Ini diperlihatkan dengan adanya karakter Ayah Arum yang tega menjual anaknya sendiri.
Bila tidak ada film ini mungkin banyak orang Indonesia yang tidak menyadari betapa nasib anak-anak dibawah umur marak diperjual belikan, terutama di daerah perbatasan.
Kemenangan terbesar dari film ini adalah Sutradara dan para Aktris/Aktornya berhasil mensinergikan setiap aspek dari apa yang mereka punya.
Menjadikan Kabut Berduri sebuah karya seni sempurna yang langka di Indonesia.
Seperti bagaimana karakter Sanja dibuat, dia tampil bukan sebagai karakter utama yang serba sempurna.
Sanja adalah polisi yang punya dosa karena pernah menghilangkan nyawa anak kecil, dia lari dari dosanya tersebut tanpa pernah merasakan hukuman negara.
Sanja juga naif, dia melihat Kalimantan yang terbagi menjadi dua negara seolah-olah seperti masih di Jakarta.
Lalu rekan kerja Sanja yaitu Bripka Thomas, dia polisi baik namun selama ini kurang dalam beraksi
Padahal selama ini dia tahu ada bisnis gelap yang dilakukan atasannya yaitu Ipda Panca Nugraha (Lukman Sardi).

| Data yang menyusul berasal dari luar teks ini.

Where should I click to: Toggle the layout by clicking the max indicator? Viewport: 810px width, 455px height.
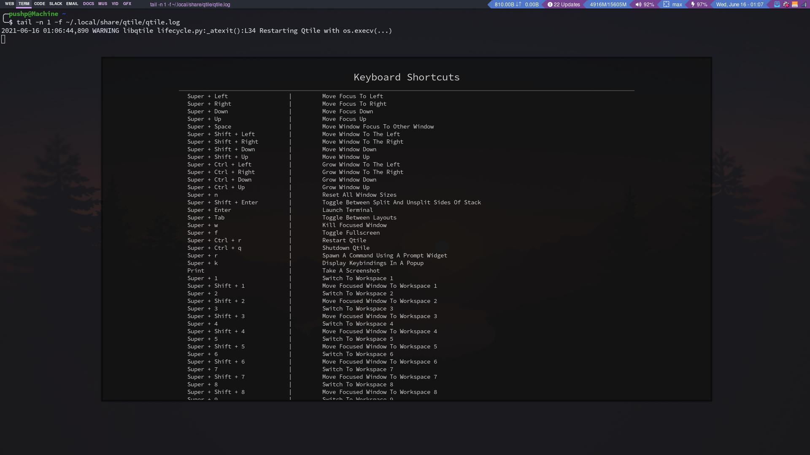[x=676, y=5]
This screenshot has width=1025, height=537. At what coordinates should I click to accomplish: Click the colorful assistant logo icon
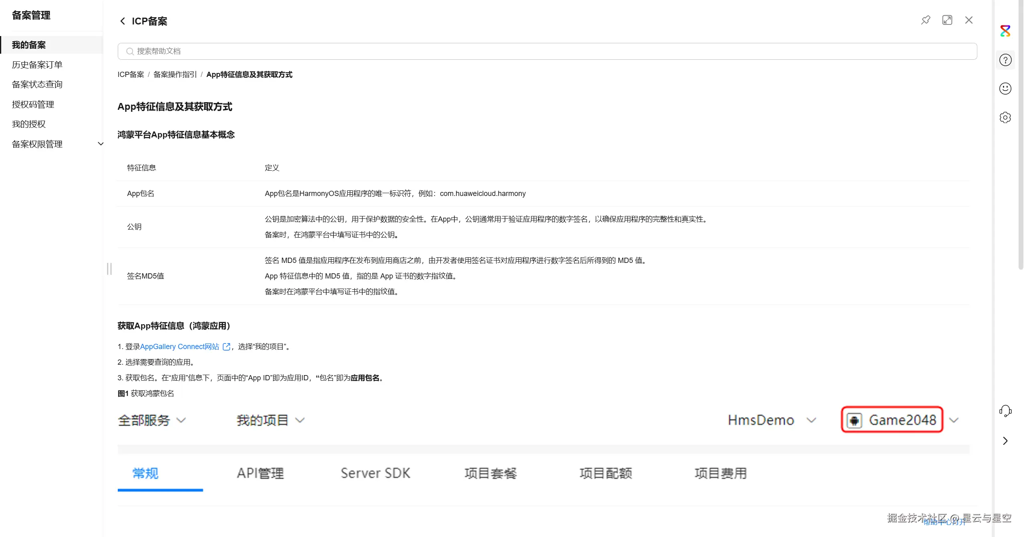(1005, 31)
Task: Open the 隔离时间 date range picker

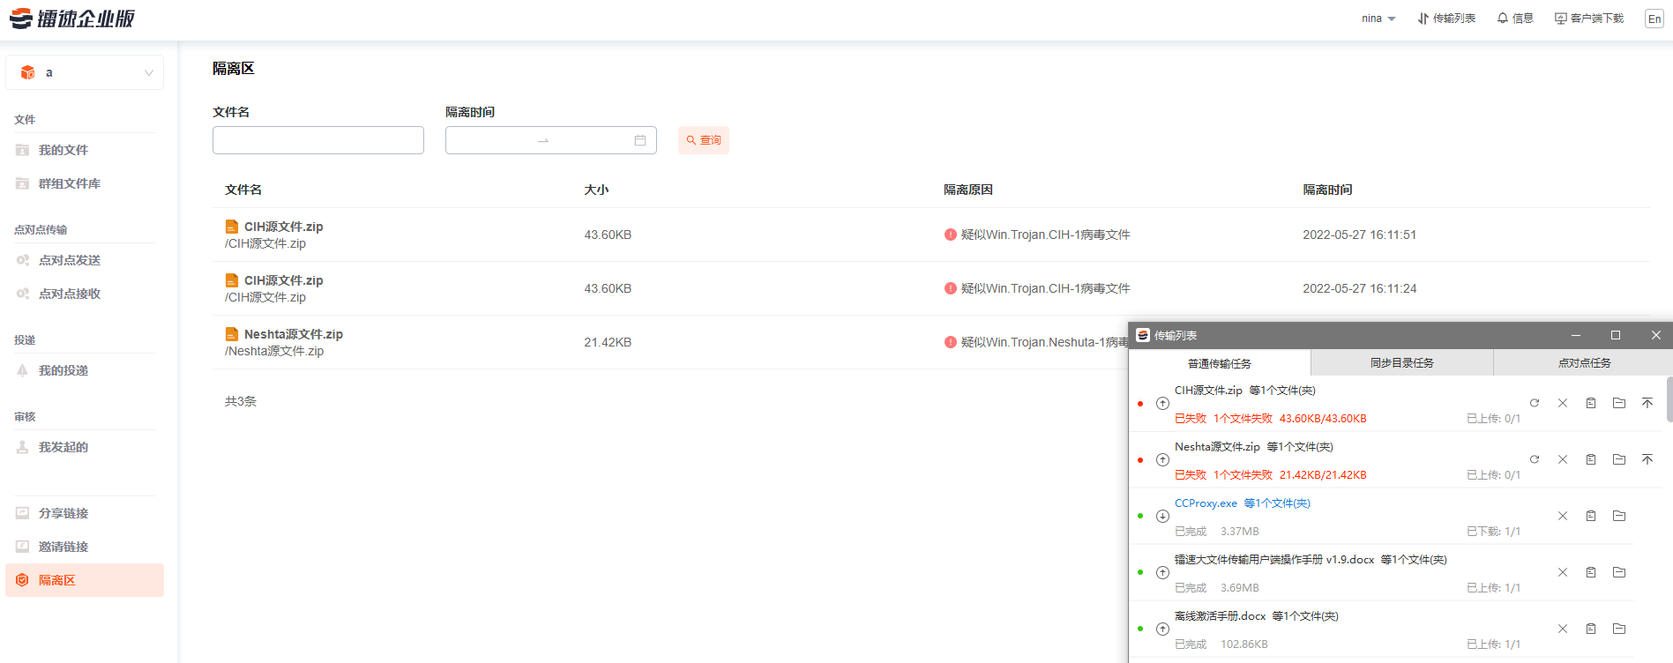Action: [550, 140]
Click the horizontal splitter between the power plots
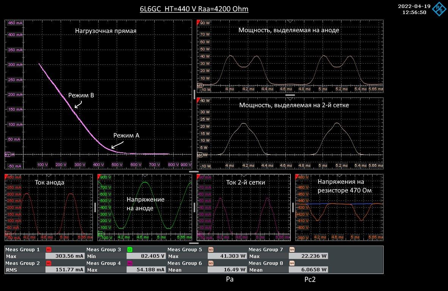Screen dimensions: 448x291 [x=290, y=95]
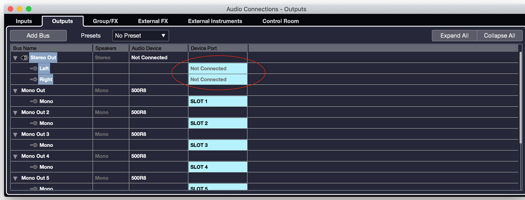Open the Presets dropdown
This screenshot has height=200, width=525.
point(141,36)
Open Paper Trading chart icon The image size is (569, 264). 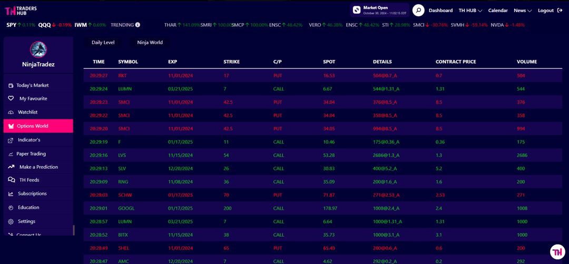(x=11, y=154)
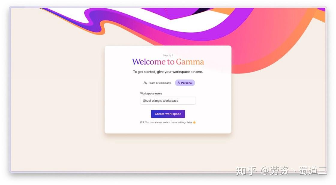Image resolution: width=336 pixels, height=185 pixels.
Task: Click the Create workspace button
Action: pyautogui.click(x=168, y=114)
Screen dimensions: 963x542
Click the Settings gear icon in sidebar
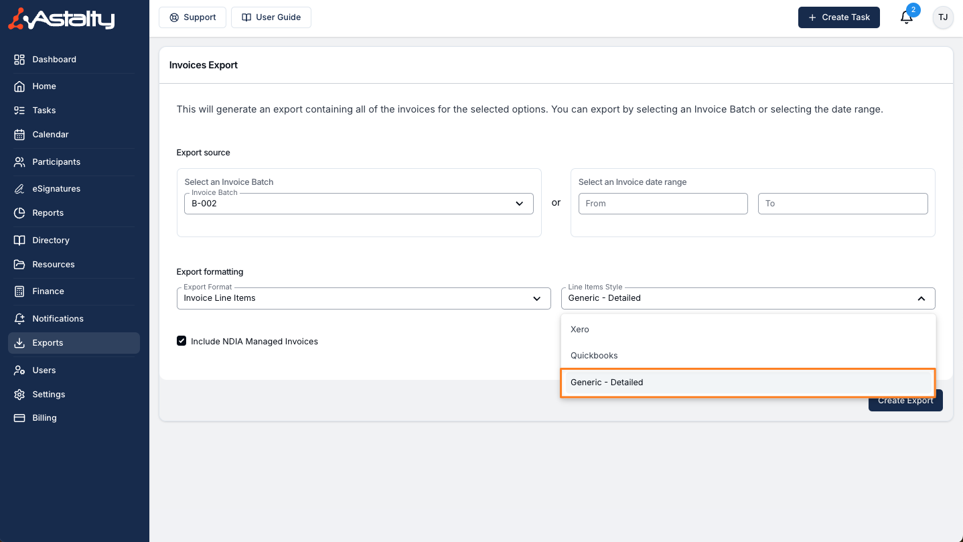coord(19,395)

Dan terakhir ialah karakter Pak Bujang, masyarakat sipil yang akhirnya menjadi karakter anti hero karena sudah muak pada institusi negara yang korup.
Karena karakter utama di film ini sungguh sangat manusiawi maka saya sebagai penonton dapat langsung menaruh rasa simpati.
Kesimpulan
Film Kabut Berduri hadir untuk membuat kita sadar bahwa meski filmnya fiktif.

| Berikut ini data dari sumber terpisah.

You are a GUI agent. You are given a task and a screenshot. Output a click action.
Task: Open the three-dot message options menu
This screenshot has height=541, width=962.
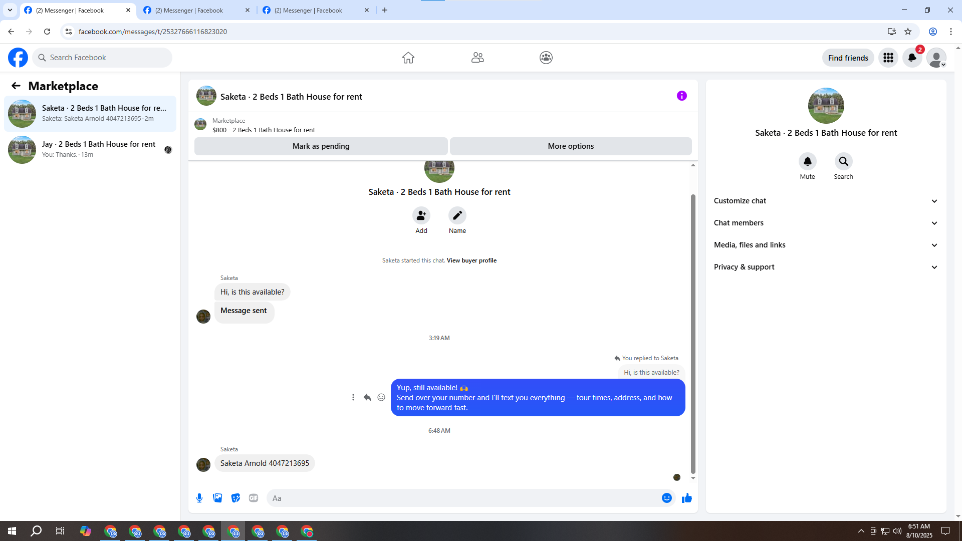click(x=353, y=397)
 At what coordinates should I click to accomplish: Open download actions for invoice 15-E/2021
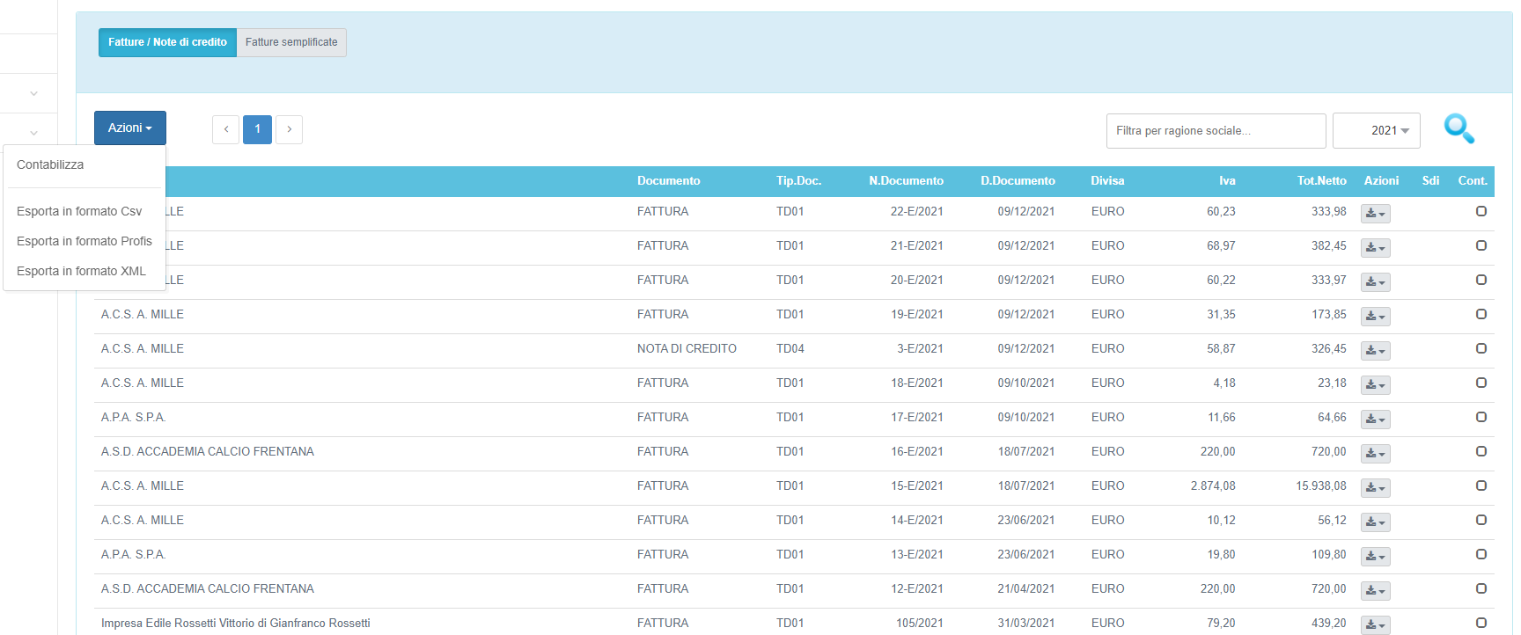coord(1375,488)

Tetapi sumber ide ceritanya berasal dari kolektif trauma masa lalu serta kolektif kesedihan masyarakat adat yang tidak punya power melawan penindasan juga kemiskinan yang nyata.
Kritik keras terhadap institusi Polisi dan TNI juga hasil dari kisah nyata di sekitar kita.
Bahwa masih banyak oknum yang seharusnya menjadi pilar masyarakat namun justru menjadi penindas rakyat.
Sebagai penutup saya ingin menyampaikan pujian kepada sutradara film Kabut Berduri yaitu bung Edwin juga segala jajaran filmmaker di Palari Films dan tidak lupa pada Netflix. Berkat kerja keras kalian maka Indonesia bisa menambah kekaryaan filmnya dalam peta sinema dunia.